Aside: Leon Johnson, from Indiana University Indianapolis, gave a great talk in the same session on specs grading. I’m not including it here because he agreed to present it to Luddy faculty in the upcoming academic year, and I’ll have a post dedicated to his presentation at that time.
A note on the evidence
The firmest support is for two of these. Emotion is what sticks: excitement around the moment of learning strengthens what makes it into long-term memory, including a study where arousal after a lecture raised exam scores. And students learn from struggle, their own and an expert’s, the through-line of the productive-failure and vicarious-failure research. Two deserve a lighter hand. A teacher’s visible enthusiasm reliably raises motivation and enjoyment, though the link to grades is thin (Keller et al., 2018; and here). High expectations do pull students up, but the effect is a contested nudge rather than a lever (teacher-expectancy effects on achievement).
A joy-centered reading list
A few books and resources on joy-, care-, and emotion-centered teaching, if any of this struck a chord.
Essential reads for joy-centered teaching
Joy-Centered Pedagogy in Higher Education: Uplifting Teaching and Learning for All, edited by Lori Gonzalez (open access). A collection whose reflection questions and teaching tips turn joy from theory into concrete, book-club-ready practice.
A Pedagogy of Kindness, Catherine Denial. A repeatedly recommended read that challenges our assumptions about “rigor” and reframes what humane, meaningful teaching can be.
Institutional transformation and care
Hope Circuits: Re-wiring Universities and Other Organizations for Human Flourishing, Bessette. On doing hopeful, justice-oriented work inside fraying institutions, and rebuilding those institutions for human flourishing.
The Caring University, Kevin McClure. A research-informed case that care (real practices, structures, and leadership habits) is fundamental to educational excellence, not soft or secondary.
The science and practice of emotional engagement
The Spark of Learning: Energizing the College Classroom with the Science of Emotion, Sarah Rose Cavanagh. A foundational look at the science of emotion in learning, where a teacher’s contagious passion becomes the best route to engagement.
The Joyful Online Teacher: Finding Our Fizz in Asynchronous Classes, Flower Darby (forthcoming April 2026). Brings joy-centered pedagogy into asynchronous online courses, with tips that adapt to in-person and synchronous classes too.
The Present Professor: Teaching, Engaging, and Thriving in Higher Ed, Elizabeth A. Norell. Argues that building psychologically safe, inclusive spaces for students begins with educators sorting out their own identities first.

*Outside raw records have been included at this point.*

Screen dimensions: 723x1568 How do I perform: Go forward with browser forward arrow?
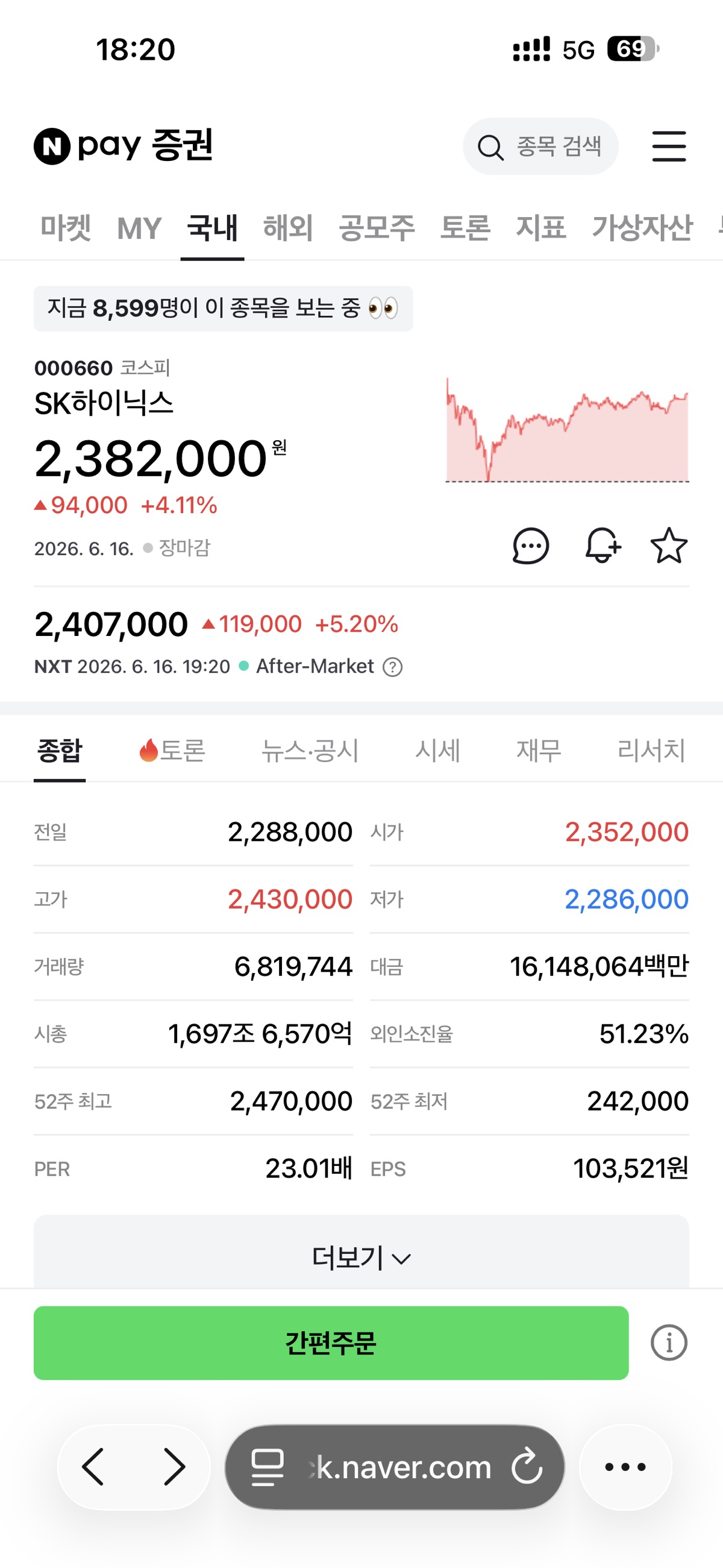[x=175, y=1467]
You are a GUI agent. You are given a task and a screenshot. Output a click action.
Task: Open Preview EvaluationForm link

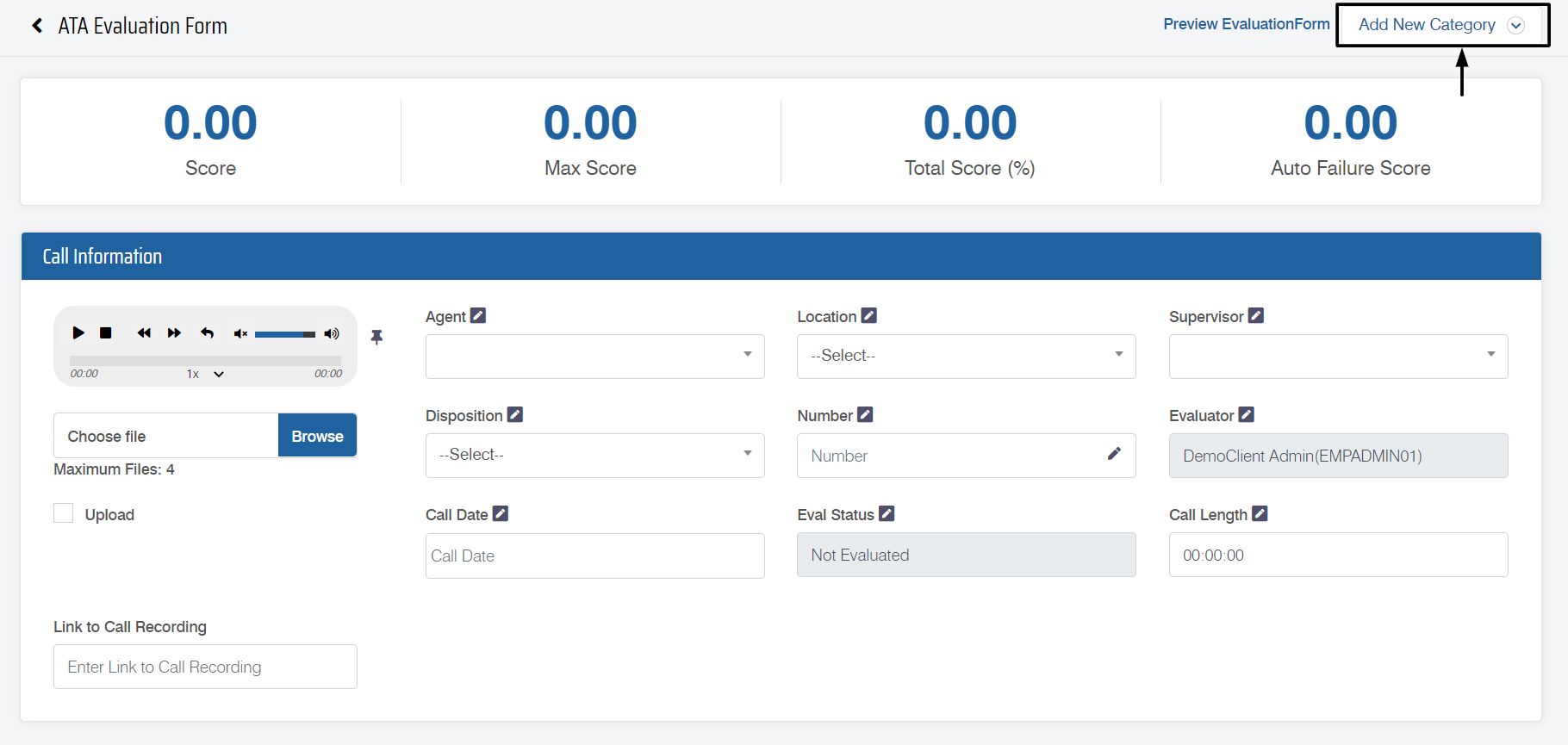click(x=1246, y=24)
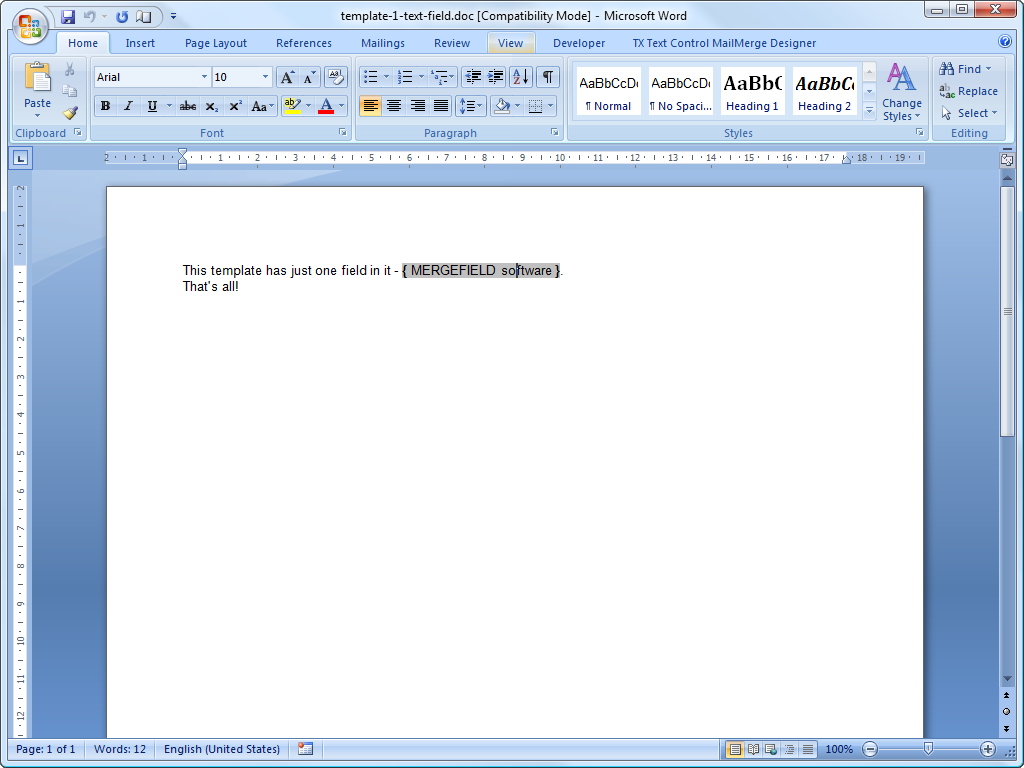The width and height of the screenshot is (1024, 768).
Task: Click the Format Painter brush icon
Action: (x=70, y=112)
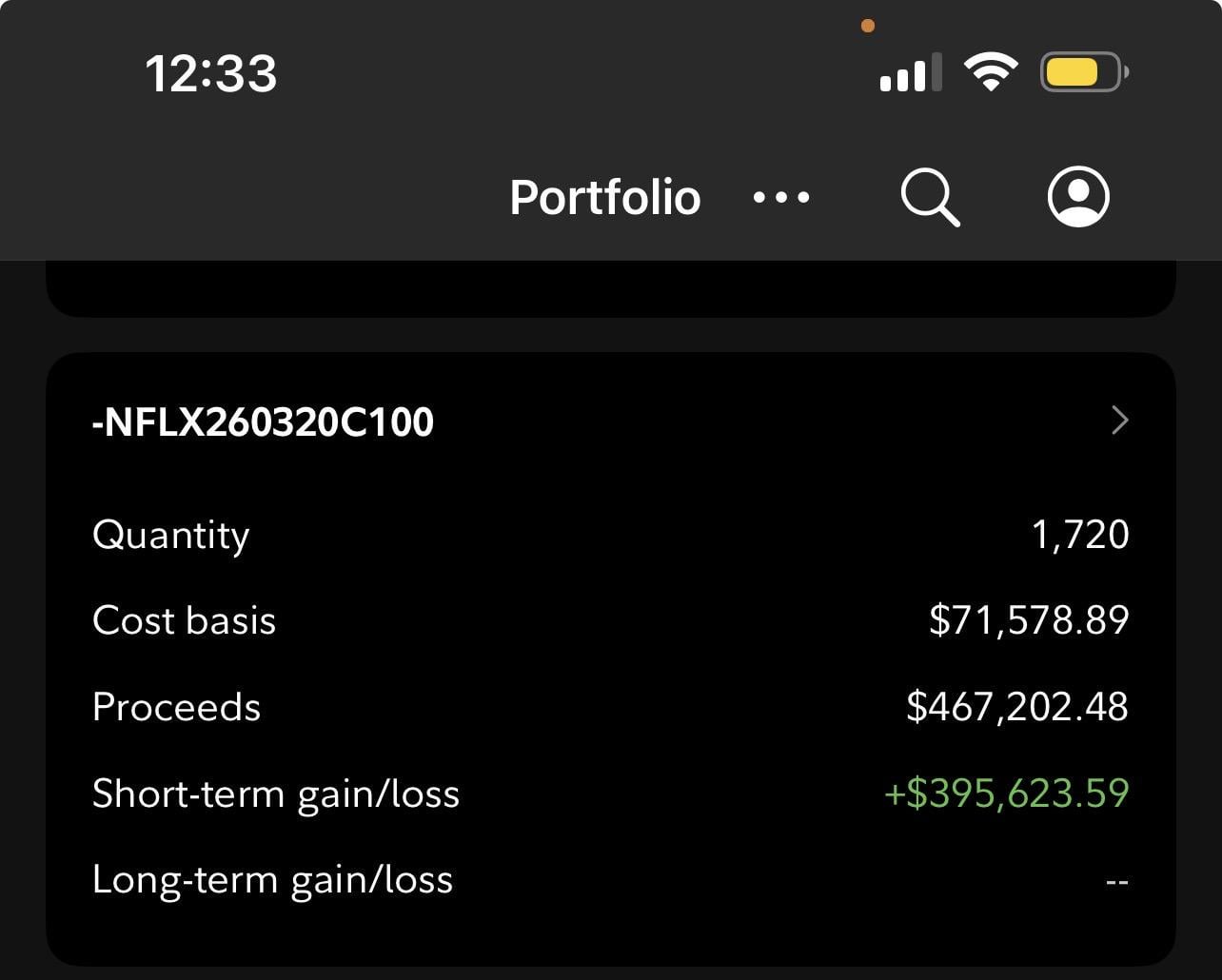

The work of Peter Felten and Mays Imad. Anything by Felten (relationship-rich education, high-impact practices) or Imad (trauma-informed, hope-centered pedagogy) for holding rigor, humanity, and both distress and joy in the classroom.
Practical resources and creative inspirations
Dartmouth JoyCards (free PDF). A “sweet little” set of fun, practical joy-filled teaching techniques from Dartmouth’s Design Initiative, perfect supplementary material for book clubs.
The Art of Gathering and Unreasonable Hospitality. Picks outside the usual teaching-and-learning fare that offer fresh perspectives on creating meaningful, joy-filled shared experiences.